An article came out in The New York Times about a woman’s experiences being polyamorous. I didn’t read it. If you’re plugged into the many polyamory and consensual non-monogamy groups that exist on the internet, people are sharing their stories of finding and resolving conflict in these relationships all the time. It’s nothing new. This is why whenever I see someone’s personal story about navigating polyamory, I think: “Well, that’s good”. Having multiple partners is tricky and rife with unique challenges, and sharing experiences can help to identify better or worse ways of navigating them.
That’s why I asked Dr. Brad Wilcox, Director of the National Marriage Project at the University of Virginia, on Twitter why he and his following seemed to have a strong moral disgust to the Times publishing this piece. He replied with a thoughtful (if not well worn) response, citing work by Dr. Joseph Henrich showing that monogamy as a social technology has helped humans to address the recurrent group living challenges of non-monogamy. I wrote:
I think monogamy’s great, and where it works, it works well. But it doesn’t work well for everyone, and people who struggle to maintain monogamy have few alternative options.
A common alternative is to cheat. And for those confused about the difference between cheating (or infidelity) and polyamory: cheating is when you break a relationship agreement, such as “you can’t have sex or fall in love with other people”. You’re flouting the premise of a social contract, like using your textbook during a closed-book exam, or committing fraud in a marketplace of fair exchange. Polyamory is a social contract, but it does not have a premise of sexual or romantic exclusivity - though it could have other boundaries that may be transgressed.
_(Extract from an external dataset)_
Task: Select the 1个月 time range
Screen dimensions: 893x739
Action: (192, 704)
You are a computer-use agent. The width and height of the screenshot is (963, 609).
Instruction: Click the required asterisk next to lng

Polyamorous people tend to discuss and defend their boundaries to prevent misunderstandings, broken promises, and other causes or amplifiers of potential relationship harm. The idea is: if each person exerts enough autonomy to know, communicate, and stand by their relationship expectations, partners can anticipate and resolve conflict together. Rather than forbid relationships with other people, they try to plan around the risks that other relationships can introduce.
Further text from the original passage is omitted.